Every year local government spends
millions of dollars on defensive tactics and weapons training
for law enforcement officers. In some cities the bill for
ammunition alone reaches six and seven figures. Every year
millions more are spent by local governments defending
themselves in lawsuits brought against their officers for
unnecessary use of force. Officers are often injured or killed
in confrontations that escalated beyond the power of control
holds, sticks, or guns to control the situation.
Of the six "force
options" available to police officers - Presence, Words,
Empty- Hand Control, Chemicals, Batons or PR-24, and Firearms
- only Presence and Words
can promise a non-violent resolution to street encounters.
In addition, only these two have the
power to reduce vicarious liability suits, improve citizen
relations, and increase officer safety.
Officers to date have received little or
no specific training in the use of Appropriate Presence and
Words as force options. Daily, officers must attempt to
GENERATE VOLUNTARY COMPLIANCE from difficult people, and we
should train our officers in this most difficult and important
art.
The cost of neglecting such training
will be measured in blood, money, and public opinion. Our
officers must be as competent with words as they are with
firearms.
WHAT IS THE
TRAINING AGENDA FOR VERBAL JUDO?
══════
* _Tasks to complete_
1. In the police training text, which two of the six force options can promise a non-violent resolution to street encounters?
2. Please carry the police training text forward from its final heading, adding a few paragraphs in the same style.

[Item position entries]
══════
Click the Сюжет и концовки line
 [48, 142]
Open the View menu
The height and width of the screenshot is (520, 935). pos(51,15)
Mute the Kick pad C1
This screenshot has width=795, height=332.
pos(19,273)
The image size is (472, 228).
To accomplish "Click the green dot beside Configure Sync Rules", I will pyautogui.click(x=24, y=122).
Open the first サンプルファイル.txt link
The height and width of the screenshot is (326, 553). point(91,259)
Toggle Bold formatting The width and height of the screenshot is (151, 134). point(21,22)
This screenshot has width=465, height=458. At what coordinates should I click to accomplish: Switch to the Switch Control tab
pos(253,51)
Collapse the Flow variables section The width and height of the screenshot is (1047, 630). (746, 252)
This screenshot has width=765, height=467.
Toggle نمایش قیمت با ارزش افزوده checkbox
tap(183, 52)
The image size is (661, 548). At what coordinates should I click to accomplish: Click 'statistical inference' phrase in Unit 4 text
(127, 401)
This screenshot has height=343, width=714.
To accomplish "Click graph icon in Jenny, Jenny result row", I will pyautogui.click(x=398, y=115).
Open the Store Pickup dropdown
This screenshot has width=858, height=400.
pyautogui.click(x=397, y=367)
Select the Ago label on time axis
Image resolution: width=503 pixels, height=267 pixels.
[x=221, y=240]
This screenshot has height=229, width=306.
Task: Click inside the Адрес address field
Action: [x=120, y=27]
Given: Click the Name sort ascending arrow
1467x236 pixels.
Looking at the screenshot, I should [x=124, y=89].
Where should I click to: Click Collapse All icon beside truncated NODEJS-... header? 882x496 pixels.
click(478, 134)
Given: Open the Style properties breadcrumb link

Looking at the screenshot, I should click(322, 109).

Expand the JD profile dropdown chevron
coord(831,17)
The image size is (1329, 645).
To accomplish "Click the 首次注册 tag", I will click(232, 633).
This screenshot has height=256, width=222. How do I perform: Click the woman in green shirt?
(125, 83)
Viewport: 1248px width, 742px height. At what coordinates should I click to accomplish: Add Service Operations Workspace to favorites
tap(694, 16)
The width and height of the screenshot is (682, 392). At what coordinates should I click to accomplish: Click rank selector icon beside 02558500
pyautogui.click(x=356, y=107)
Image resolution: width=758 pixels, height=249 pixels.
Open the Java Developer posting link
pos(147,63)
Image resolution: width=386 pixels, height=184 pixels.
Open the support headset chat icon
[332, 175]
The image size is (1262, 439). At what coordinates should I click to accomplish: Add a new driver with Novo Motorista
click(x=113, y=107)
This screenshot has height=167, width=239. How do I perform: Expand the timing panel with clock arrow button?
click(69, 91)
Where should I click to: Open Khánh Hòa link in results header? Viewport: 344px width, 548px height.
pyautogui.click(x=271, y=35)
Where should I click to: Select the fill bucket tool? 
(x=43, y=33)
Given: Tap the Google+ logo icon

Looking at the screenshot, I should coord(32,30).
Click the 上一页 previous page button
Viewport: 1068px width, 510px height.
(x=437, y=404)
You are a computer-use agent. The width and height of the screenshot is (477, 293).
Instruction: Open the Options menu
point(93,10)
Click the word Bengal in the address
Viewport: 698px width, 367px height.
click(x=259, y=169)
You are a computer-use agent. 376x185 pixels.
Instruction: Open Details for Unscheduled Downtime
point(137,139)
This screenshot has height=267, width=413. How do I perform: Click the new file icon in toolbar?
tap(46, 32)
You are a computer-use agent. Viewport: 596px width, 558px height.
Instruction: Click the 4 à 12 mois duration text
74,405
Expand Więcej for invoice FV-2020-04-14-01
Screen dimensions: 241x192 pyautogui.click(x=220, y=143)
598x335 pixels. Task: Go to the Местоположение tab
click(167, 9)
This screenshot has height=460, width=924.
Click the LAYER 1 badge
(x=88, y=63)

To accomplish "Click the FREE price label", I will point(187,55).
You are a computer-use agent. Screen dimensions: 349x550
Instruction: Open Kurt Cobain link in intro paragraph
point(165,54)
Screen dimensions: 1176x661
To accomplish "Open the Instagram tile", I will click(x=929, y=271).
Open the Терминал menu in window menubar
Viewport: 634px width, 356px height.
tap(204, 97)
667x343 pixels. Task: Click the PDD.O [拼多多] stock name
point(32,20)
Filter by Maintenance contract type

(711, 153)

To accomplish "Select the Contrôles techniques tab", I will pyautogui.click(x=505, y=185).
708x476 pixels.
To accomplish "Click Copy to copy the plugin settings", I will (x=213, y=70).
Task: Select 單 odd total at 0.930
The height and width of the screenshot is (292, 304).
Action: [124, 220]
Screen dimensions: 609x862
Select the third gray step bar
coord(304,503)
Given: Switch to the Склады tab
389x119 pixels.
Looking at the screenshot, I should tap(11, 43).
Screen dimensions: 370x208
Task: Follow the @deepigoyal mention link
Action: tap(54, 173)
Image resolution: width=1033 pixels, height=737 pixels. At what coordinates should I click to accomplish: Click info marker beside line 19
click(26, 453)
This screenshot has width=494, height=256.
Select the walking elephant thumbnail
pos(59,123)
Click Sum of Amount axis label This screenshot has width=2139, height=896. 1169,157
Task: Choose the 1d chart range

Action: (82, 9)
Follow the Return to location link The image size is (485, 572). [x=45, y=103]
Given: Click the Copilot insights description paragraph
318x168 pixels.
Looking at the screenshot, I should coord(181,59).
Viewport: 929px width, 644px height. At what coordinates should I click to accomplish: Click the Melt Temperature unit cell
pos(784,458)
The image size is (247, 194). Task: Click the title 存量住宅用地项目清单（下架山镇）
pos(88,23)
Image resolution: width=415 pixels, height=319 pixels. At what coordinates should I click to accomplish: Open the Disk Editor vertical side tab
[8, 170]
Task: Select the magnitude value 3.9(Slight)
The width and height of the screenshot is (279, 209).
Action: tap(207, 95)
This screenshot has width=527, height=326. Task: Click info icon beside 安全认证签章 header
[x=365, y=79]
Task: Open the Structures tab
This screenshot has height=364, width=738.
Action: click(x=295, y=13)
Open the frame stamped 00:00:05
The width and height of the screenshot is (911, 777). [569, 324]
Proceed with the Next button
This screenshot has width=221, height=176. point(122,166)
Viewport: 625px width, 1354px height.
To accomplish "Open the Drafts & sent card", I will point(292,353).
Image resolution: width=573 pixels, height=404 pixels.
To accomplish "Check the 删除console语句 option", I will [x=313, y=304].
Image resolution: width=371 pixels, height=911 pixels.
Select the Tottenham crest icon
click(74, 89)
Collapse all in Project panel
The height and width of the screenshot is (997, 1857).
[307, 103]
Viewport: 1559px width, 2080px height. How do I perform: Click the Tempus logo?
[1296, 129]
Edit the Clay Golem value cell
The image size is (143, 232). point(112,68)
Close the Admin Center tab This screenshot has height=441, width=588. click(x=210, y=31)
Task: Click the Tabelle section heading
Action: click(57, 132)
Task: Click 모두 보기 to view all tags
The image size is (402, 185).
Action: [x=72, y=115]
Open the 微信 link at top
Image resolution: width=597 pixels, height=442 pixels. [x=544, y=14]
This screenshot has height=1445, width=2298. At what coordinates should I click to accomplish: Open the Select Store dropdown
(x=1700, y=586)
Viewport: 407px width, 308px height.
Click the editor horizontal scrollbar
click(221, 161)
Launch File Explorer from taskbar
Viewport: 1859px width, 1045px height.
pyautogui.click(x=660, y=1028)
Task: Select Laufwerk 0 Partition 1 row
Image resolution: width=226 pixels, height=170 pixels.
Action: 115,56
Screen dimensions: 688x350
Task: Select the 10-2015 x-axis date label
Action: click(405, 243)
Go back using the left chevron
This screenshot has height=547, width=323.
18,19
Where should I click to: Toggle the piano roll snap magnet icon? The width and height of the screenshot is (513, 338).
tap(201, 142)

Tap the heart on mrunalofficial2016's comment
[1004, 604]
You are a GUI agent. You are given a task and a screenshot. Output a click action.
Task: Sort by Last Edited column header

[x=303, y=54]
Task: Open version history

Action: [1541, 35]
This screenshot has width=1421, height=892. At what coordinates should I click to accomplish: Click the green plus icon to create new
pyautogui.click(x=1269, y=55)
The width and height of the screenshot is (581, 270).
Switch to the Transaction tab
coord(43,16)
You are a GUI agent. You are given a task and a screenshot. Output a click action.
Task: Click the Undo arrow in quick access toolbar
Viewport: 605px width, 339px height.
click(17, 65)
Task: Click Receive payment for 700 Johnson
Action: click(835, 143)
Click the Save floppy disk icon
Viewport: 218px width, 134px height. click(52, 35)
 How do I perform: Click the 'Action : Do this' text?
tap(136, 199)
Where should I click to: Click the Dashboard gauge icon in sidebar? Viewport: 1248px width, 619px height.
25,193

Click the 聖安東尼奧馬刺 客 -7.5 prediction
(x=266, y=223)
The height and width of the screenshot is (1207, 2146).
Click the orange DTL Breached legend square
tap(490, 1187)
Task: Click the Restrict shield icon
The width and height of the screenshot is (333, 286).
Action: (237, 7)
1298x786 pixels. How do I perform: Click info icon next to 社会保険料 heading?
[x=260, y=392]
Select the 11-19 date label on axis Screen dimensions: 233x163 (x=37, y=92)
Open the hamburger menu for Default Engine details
══════
* _Answers by task_
1. Presence and Words.

2.
Seminar
Agenda
Verbal
Judo
Tactical
Communications
For
Law
Enforcement & Public Safety Personnel
Introduction
The
Five Goals Of The Course
Traits
Of A Professional
Module
One:
The
Goal Of The Peace Officer
The
Force Options Used To Achieve This Goal
The
Habit Of Mind Necessary To Achieve This Goal
The
Contact Professional
The
Art Of Representation
Module
Two:
Communication:
From The Receiver's Point Of View
Three
Survival Truths Of Communication
Module
Three:
Verbal
Karate Versus Verbal Judo:
Definition
And Physical Demonstration
Verbal
Judo Illustrated:
The
"Five-Step Hard Style" Of Persuasion
Module
Four:
How
To Recognize When Words Fail And
Be
Prepared To Move To Action: S.A.F.E.R.
Module
Five:
The
Three Arts Needed To Be A Peace Officer:
Representation,
Translation And Mediation
The
"Thin Blue Line" Defined
Module
Six:
The
Four Appeals Of Persuasion
The
Forty-Six Principles Of Disinterest For Action
Module
Seven:
The "Tactical Eight-Step" Car/Person
Stop
COURSE
OBJECTIVES AND INTRODUCTION
There are five primary goals for
teaching Verbal Judo to police officers: 1. Officer Safety, 2.
Enhanced Professionalism, 3. Less Complaints, 4. Less
Vicarious Liability and 5. Less Personal Stress. Officers are
safer when they use their words to achieve a professional
purpose rather than express their personal feelings. The most
dangerous weapon an officer carries is the "Cocked
Tongue." He must use words as tools not weapons. Mind and
mouth disharmony causes violence. Everything we teach in
Verbal Judo can markedly enhance an officer’s ability to
look good and sound good, as well as be good. How we do, what
we do is often the difference between success and failure. We
teach officers how to deliver "bad news" to others
with dignity and respect. This stress on the "Art of
Delivery" results in officers generating fewer complaints
from their interaction with the public, and hence generating
fewer lawsuits from their actions. Departments trained in
Verbal Judo have seen reductions of up to 80% in complaints
from the public, and an untold amount of dollars saved in
lawsuits. All of this results in less stress for the officer
and the department.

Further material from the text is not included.